(Data extracted from a collection)
*** Block opens ***

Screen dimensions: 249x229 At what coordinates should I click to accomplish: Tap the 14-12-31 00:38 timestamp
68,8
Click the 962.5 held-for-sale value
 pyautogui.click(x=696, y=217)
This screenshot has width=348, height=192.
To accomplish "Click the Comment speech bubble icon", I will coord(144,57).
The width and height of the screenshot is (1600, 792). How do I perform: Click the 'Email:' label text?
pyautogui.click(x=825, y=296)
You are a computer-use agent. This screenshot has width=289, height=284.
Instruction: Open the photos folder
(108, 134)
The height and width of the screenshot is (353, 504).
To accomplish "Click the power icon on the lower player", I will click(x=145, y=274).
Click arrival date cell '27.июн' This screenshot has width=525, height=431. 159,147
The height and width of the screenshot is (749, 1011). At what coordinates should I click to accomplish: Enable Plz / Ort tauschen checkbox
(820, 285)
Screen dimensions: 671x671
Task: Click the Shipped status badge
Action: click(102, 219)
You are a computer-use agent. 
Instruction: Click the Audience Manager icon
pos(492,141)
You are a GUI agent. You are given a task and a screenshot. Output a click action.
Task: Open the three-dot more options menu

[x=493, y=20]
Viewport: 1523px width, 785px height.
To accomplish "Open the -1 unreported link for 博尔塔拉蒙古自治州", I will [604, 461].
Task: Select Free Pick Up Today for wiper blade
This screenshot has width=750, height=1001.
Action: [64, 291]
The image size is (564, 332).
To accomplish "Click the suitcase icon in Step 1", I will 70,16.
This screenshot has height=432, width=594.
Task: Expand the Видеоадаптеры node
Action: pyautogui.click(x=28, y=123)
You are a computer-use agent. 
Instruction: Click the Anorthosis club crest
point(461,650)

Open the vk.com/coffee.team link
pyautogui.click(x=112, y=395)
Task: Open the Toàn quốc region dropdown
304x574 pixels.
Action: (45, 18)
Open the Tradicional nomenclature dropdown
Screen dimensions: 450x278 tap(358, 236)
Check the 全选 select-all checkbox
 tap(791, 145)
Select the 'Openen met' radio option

*** Block closes ***

* **WHAT THIS TASK INVOLVES**
Show every line of the data in which the word "agent" appears.

* **REPLY TO THE TASK**
You are a computer-use agent. This screenshot has width=289, height=284.
You are a computer-use agent. 
You are a GUI agent. You are given a task and a screenshot. Output a click action.
You are a computer-use agent. 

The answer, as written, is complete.